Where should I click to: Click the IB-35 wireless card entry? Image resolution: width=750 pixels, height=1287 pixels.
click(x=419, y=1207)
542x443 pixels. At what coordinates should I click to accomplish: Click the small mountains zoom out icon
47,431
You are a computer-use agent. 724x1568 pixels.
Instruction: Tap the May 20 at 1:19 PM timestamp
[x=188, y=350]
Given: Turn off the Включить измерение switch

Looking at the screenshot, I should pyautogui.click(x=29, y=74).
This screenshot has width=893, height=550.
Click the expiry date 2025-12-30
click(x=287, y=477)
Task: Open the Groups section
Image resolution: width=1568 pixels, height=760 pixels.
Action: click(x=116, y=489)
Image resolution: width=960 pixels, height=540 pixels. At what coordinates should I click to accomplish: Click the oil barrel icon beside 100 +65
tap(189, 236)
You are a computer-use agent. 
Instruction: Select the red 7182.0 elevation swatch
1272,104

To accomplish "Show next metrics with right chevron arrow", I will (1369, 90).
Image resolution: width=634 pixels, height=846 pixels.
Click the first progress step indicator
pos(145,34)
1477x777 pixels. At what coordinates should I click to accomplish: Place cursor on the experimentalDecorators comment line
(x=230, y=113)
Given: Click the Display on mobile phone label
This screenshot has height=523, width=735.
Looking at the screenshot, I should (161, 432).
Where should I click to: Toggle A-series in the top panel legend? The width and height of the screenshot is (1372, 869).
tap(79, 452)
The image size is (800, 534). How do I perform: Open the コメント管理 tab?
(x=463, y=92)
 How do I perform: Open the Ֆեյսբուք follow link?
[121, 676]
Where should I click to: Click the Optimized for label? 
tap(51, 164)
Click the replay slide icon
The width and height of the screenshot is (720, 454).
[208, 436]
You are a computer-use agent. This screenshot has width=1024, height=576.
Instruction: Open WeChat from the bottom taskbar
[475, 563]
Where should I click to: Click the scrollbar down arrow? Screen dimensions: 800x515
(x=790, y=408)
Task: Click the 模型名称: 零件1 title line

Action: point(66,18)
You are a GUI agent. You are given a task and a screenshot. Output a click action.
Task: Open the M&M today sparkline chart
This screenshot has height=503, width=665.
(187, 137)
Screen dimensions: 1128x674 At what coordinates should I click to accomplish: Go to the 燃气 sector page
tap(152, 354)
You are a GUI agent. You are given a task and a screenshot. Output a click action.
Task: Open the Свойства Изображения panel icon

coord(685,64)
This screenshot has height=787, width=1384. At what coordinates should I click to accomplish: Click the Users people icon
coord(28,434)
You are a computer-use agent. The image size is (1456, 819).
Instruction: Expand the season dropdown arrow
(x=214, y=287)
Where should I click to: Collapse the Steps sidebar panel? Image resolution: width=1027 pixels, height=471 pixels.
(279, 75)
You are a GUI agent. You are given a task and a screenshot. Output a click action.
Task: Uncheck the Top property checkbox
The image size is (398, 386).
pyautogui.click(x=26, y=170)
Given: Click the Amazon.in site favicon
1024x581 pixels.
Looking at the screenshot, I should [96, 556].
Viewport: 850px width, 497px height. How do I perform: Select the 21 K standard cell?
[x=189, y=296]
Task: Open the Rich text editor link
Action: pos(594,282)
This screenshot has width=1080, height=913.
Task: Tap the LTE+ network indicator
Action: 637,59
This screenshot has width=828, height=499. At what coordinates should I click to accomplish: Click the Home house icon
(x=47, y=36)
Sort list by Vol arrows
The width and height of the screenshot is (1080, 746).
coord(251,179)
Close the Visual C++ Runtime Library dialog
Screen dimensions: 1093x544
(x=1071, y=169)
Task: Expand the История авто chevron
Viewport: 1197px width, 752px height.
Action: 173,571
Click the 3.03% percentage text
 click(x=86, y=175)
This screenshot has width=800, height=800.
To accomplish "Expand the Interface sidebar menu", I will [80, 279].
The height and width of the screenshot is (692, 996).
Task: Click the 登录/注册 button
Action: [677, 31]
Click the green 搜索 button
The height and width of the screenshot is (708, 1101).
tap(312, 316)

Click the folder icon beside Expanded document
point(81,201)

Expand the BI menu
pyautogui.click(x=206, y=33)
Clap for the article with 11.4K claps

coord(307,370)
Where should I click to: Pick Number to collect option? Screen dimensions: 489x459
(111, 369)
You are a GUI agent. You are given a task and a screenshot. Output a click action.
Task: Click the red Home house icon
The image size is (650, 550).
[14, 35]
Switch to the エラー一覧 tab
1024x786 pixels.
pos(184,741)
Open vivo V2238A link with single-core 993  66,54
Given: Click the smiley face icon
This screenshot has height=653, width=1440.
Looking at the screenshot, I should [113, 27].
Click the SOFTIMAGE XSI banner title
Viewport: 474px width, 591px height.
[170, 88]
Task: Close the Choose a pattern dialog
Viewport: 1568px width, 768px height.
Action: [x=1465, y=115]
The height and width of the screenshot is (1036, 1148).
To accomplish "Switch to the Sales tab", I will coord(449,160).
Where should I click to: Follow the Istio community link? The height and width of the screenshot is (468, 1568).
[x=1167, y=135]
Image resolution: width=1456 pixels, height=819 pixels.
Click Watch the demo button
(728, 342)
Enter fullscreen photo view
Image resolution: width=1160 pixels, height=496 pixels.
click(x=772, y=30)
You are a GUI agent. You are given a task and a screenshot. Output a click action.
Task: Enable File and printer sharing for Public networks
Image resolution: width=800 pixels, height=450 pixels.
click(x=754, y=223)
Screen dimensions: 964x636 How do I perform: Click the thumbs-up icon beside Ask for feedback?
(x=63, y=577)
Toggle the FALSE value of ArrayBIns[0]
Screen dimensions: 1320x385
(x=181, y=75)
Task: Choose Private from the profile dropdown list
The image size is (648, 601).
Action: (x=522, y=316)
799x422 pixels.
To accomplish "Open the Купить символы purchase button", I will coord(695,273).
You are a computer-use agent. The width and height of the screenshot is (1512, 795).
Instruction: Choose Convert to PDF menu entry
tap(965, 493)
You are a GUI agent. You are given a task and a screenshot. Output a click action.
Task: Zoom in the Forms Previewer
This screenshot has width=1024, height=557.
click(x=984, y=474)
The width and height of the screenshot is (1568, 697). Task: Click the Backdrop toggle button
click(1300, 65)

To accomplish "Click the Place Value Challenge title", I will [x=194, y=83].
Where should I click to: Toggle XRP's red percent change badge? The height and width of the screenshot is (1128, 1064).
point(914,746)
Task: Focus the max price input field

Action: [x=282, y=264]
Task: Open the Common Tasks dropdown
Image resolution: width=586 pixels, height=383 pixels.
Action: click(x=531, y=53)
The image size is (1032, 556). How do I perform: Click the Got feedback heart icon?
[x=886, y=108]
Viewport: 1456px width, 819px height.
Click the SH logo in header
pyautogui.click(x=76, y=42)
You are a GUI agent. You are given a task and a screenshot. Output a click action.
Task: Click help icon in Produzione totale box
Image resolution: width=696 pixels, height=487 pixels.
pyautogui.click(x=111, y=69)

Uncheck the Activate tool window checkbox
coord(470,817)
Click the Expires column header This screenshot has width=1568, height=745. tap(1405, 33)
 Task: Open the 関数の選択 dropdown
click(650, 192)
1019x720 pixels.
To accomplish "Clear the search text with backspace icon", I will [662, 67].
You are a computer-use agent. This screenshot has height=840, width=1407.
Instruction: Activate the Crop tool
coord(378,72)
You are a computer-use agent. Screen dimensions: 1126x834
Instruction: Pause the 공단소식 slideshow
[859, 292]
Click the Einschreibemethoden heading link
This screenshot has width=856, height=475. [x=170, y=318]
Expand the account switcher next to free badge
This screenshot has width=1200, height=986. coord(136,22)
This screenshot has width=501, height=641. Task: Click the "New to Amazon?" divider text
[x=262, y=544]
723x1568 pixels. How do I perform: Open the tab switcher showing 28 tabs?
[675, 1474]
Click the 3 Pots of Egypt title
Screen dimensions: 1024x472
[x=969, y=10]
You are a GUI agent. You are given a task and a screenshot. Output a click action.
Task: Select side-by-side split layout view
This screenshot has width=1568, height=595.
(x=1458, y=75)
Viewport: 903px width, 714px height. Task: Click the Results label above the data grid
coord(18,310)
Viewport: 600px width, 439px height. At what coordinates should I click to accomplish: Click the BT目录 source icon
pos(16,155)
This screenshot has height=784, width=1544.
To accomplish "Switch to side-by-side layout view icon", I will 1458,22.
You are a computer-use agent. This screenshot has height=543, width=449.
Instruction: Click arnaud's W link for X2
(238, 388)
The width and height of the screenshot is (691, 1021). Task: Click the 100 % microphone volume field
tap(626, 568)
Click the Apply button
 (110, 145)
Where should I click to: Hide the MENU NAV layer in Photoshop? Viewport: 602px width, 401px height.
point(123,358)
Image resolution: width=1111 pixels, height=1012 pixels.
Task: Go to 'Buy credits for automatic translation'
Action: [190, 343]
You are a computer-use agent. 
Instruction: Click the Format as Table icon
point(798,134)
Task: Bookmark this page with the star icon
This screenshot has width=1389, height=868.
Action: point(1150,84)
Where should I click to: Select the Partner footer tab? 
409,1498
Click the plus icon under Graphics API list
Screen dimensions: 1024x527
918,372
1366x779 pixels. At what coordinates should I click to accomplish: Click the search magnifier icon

» **Task to complete**:
Leave out every line above except those from the line with "Task: Open the Свойства" up to and including the line with "Task: Click the red Home house icon", and copy those exactly.

» **Answer to the exercise**:
Task: Open the Свойства Изображения panel icon

coord(685,64)
This screenshot has height=787, width=1384. At what coordinates should I click to accomplish: Click the Users people icon
coord(28,434)
You are a computer-use agent. The image size is (1456, 819).
Instruction: Expand the season dropdown arrow
(x=214, y=287)
Where should I click to: Collapse the Steps sidebar panel? Image resolution: width=1027 pixels, height=471 pixels.
(279, 75)
You are a GUI agent. You are given a task and a screenshot. Output a click action.
Task: Uncheck the Top property checkbox
The image size is (398, 386).
pyautogui.click(x=26, y=170)
Given: Click the Amazon.in site favicon
1024x581 pixels.
Looking at the screenshot, I should [96, 556].
Viewport: 850px width, 497px height. How do I perform: Select the 21 K standard cell?
[x=189, y=296]
Task: Open the Rich text editor link
Action: pos(594,282)
This screenshot has width=1080, height=913.
Task: Tap the LTE+ network indicator
Action: 637,59
This screenshot has width=828, height=499. At what coordinates should I click to accomplish: Click the Home house icon
(x=47, y=36)
Sort list by Vol arrows
The width and height of the screenshot is (1080, 746).
coord(251,179)
Close the Visual C++ Runtime Library dialog
Screen dimensions: 1093x544
(x=1071, y=169)
Task: Expand the История авто chevron
Viewport: 1197px width, 752px height.
Action: 173,571
Click the 3.03% percentage text
 click(x=86, y=175)
This screenshot has width=800, height=800.
To accomplish "Expand the Interface sidebar menu", I will [80, 279].
The height and width of the screenshot is (692, 996).
Task: Click the 登录/注册 button
Action: [677, 31]
Click the green 搜索 button
The height and width of the screenshot is (708, 1101).
tap(312, 316)

Click the folder icon beside Expanded document
point(81,201)

Expand the BI menu
pyautogui.click(x=206, y=33)
Clap for the article with 11.4K claps

coord(307,370)
Where should I click to: Pick Number to collect option? Screen dimensions: 489x459
(111, 369)
You are a GUI agent. You are given a task and a screenshot. Output a click action.
Task: Click the red Home house icon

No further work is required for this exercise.